Pour cette première rencontre, nous avons choisi de nous intéresser à une nouvelle de MURAKAMI intitulé Crapaudin sauve Tokyo (カエル君東京を救う). Ce court récit d'une vingtaine de pages fait partie d’un recueil dénommé Après le tremblement de terre par l'éditeur français. Après le séisme de Kobe, MURAKAMI a mené une enquête auprès des sinistrés dont il a tiré ces nouvelles. Leur principal point commun est chronologique : elles se déroulent bien après le tremblement de terre (d’où la justesse du titre français malgré sa banalité) mais à la grande surprise du lecteur, aucun des personnages décrits n'était présent à Kobe le 17 janvier 1995. Tous ont été pourtant profondément marqués par le tremblement de terre qui a provoqué en eux une sorte de séisme psychologique dont les conséquences seront peut-être heureuses comme dans la nouvelle Thaïlande.

Il serait curieux d’introduire une œuvre sans présenter son auteur mais en même temps, il est difficile de parler d’un auteur aussi riche de MURAKAMI en quelques phrases. On risque alors de s’en tenir à quelques généralités abstraites qui n’incitent guère à la lecture.

Je partirai plutôt de son aspect physique. On ne peut certes pas réduire une œuvre à la vie de son auteur et encore moins à son apparence, encore que certains écrivains, comme Joseph Kessel à la fin de sa vie, avait le visage d’un de ses personnages d’aventurier, mais revenons à notre sujet : MURAKAMI, né en 1949, surprend par son allure juvénile qui doit sans doute beaucoup à sa pratique intensive de la course à pied. Cette façon d’échapper au temps, on la retrouve également dans son tempérament. Il dresse ainsi son autoportrait : « Les trois choses que j'aime n'ont pas changé depuis mon enfance, j'aime lire, j'aime écouter de la musique et j'aime les chats ». Il raconte également qu’un peu avant d’avoir 30 ans, il a brusquement décidé de devenir écrivain en regardant un match de baseball.

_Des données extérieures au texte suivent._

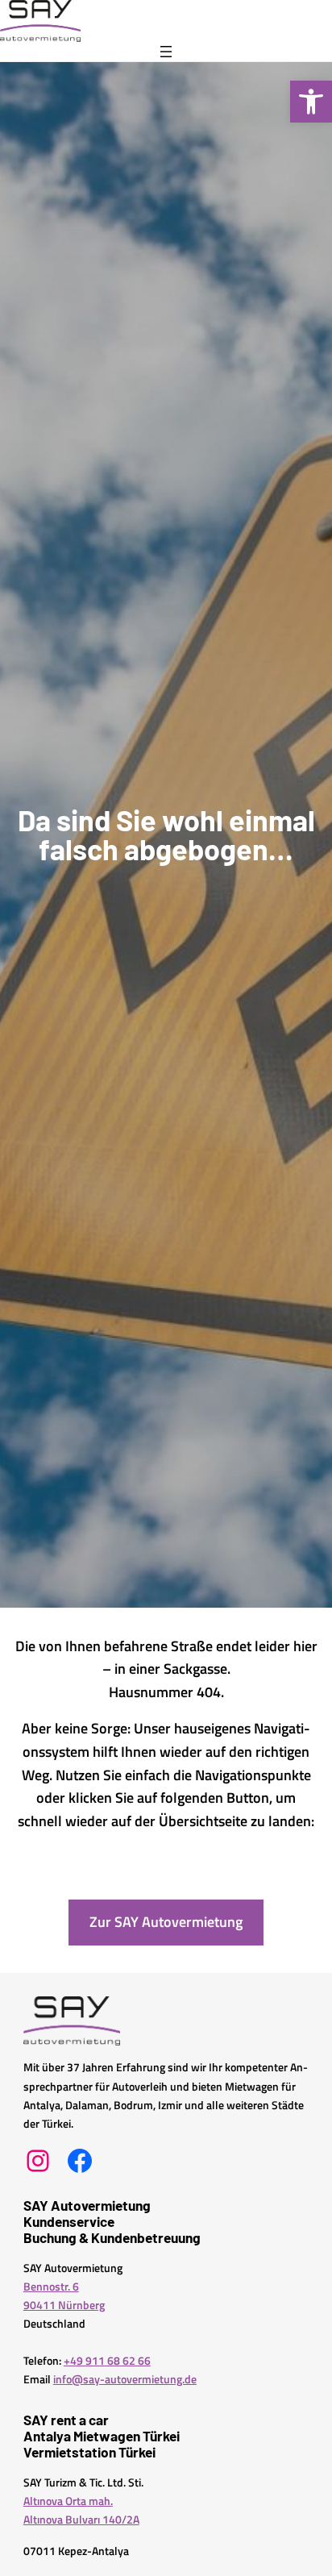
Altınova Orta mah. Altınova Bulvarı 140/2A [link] (81, 2510)
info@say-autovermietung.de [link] (125, 2379)
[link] (311, 102)
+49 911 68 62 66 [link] (107, 2361)
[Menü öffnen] (166, 51)
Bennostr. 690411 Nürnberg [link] (64, 2296)
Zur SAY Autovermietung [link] (166, 1922)
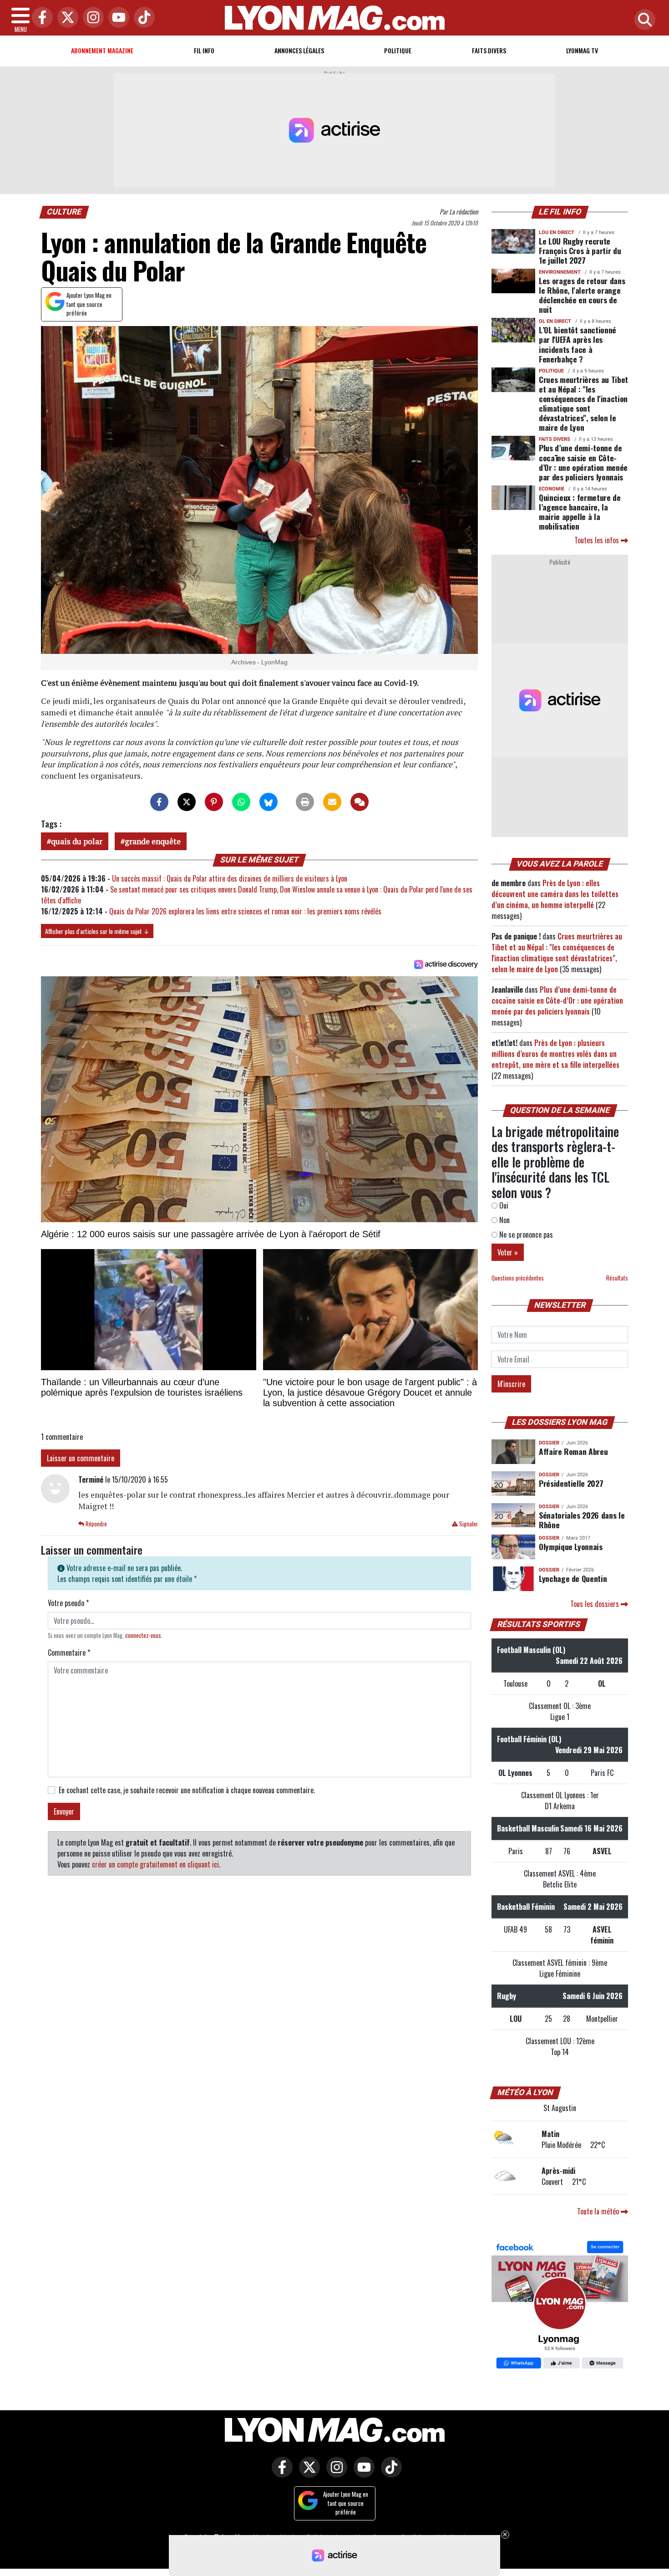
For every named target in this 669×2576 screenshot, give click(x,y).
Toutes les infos (597, 540)
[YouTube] (116, 18)
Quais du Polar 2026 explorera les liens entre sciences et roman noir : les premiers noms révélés (245, 911)
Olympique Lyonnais (571, 1546)
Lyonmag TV (582, 50)
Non (503, 1219)
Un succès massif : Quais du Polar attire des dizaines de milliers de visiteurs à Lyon (229, 878)
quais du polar (76, 841)
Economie (551, 489)
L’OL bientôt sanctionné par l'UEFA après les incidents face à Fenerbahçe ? (577, 344)
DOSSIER (549, 1443)
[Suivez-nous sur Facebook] (560, 2306)
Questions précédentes (518, 1278)
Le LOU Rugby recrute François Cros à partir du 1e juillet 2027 (580, 250)
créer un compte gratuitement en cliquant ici (155, 1864)
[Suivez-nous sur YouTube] (362, 2473)
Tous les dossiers (595, 1603)
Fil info (204, 50)
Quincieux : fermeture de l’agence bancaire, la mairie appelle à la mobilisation (580, 511)
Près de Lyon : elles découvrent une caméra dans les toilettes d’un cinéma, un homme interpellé (555, 893)
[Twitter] (65, 18)
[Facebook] (40, 18)
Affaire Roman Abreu (573, 1451)
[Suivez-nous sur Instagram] (334, 2473)
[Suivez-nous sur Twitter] (307, 2473)
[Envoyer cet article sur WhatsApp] (241, 802)
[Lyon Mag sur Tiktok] (389, 2473)
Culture (64, 211)
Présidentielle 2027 (571, 1483)
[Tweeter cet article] (186, 802)
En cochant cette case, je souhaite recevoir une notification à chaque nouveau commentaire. (187, 1790)
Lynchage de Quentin (573, 1578)
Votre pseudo (68, 1602)
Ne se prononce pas (525, 1234)
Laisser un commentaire (80, 1458)
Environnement (560, 272)
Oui (502, 1205)
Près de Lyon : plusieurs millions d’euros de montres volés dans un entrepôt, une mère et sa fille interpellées (555, 1053)
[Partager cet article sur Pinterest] (214, 802)
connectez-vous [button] (143, 1635)
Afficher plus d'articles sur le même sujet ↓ (97, 931)
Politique (397, 50)
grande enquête (153, 841)
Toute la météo (599, 2211)
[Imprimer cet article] (305, 802)
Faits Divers (489, 50)
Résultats (617, 1278)
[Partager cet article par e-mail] (332, 802)
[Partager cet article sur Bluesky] (268, 802)
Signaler (468, 1524)
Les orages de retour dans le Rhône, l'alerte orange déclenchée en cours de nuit (582, 295)
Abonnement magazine (102, 50)
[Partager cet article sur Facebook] (159, 802)
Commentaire (69, 1652)
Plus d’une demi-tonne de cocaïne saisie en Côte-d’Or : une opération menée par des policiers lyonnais (583, 462)
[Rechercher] (642, 20)
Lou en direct (556, 232)
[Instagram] (91, 18)
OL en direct (555, 321)
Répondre (95, 1524)
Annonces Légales (299, 50)
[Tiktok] (142, 18)
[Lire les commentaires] (359, 802)
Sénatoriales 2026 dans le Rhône (581, 1519)
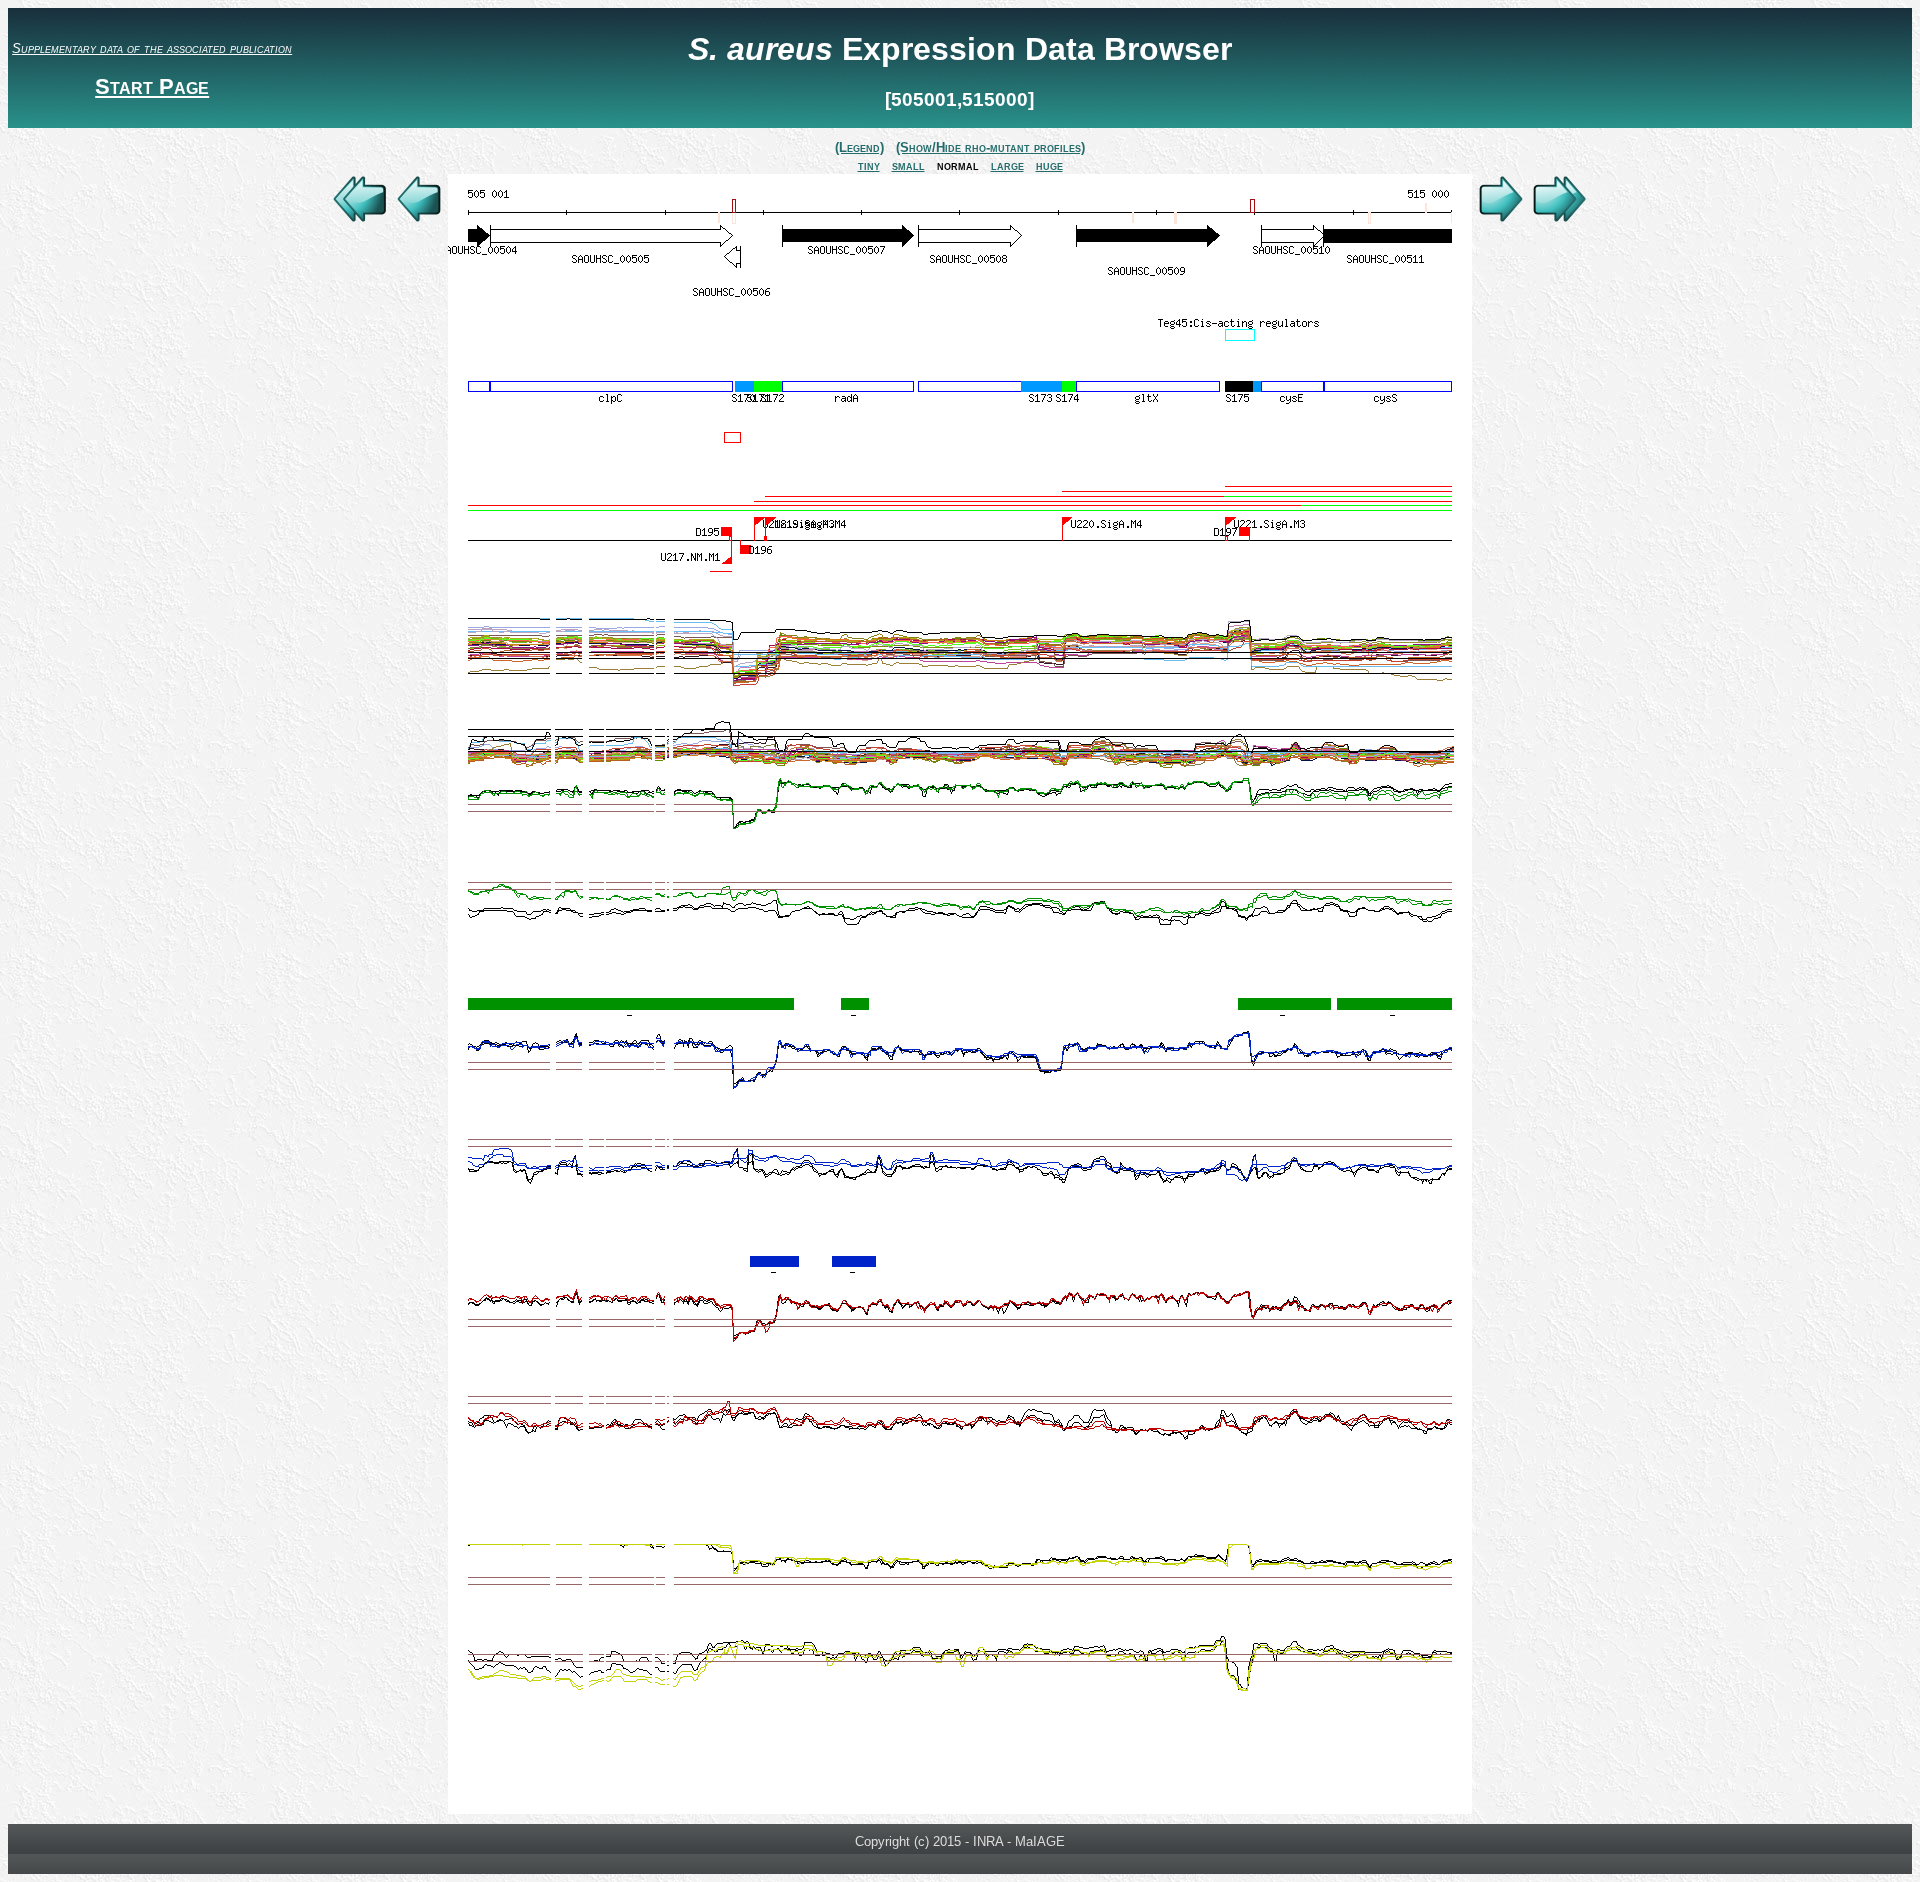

Or ce trait de caractère pourrait faire de MURAKAMI un personnage de ses propres romans. Ceux-ci prennent en effet souvent des décisions personnelles importantes pour des raisons impérieuses qui leur échappent. Tel est le cas de cette femme de la nouvelle Un OVNI a atterri à Kushiro qui, après avoir passé cinq journées entières devant le poste de télévision à regarder les images du séisme de Kobé, décide de quitter son mari. Les personnages de MURAKAMI sont des énigmes pour eux-mêmes. Ils se cherchent et trouvent parfois une forme d'équilibre étrange, tel le peintre de la nouvelle Paysage avec fer dont la vie est entièrement gouvernée par sa passion pour les feux de camps qu’il allume sur la plage. MURAKAMI nous restitue la perplexité de ses personnages sans vraiment l’éclaircir, il la renforce même en mêlant le fantastique à de longs romans, comme Kafka sur le rivage, ou à des courts récits comme Crapaudin sauve Tokyo.

Cette nouvelle occupe une place à part dans le recueil Après le tremblement de terre. Alors que les autres nouvelles sont de facture classique, celle-ci surprend, dérange même par son recours constant au fantastique, qui fait penser à la Métamorphose de Kafka.

On ne sait pas trop comment aborder ce récit. Il s’agit au premier abord d’une facétie, d'une sorte d'intermède comique mais à la relecture, on peut y trouver matière à réflexion et même à discussion… comme nous le constaterons sans doute le vendredi 8 juin lors de notre première rencontre.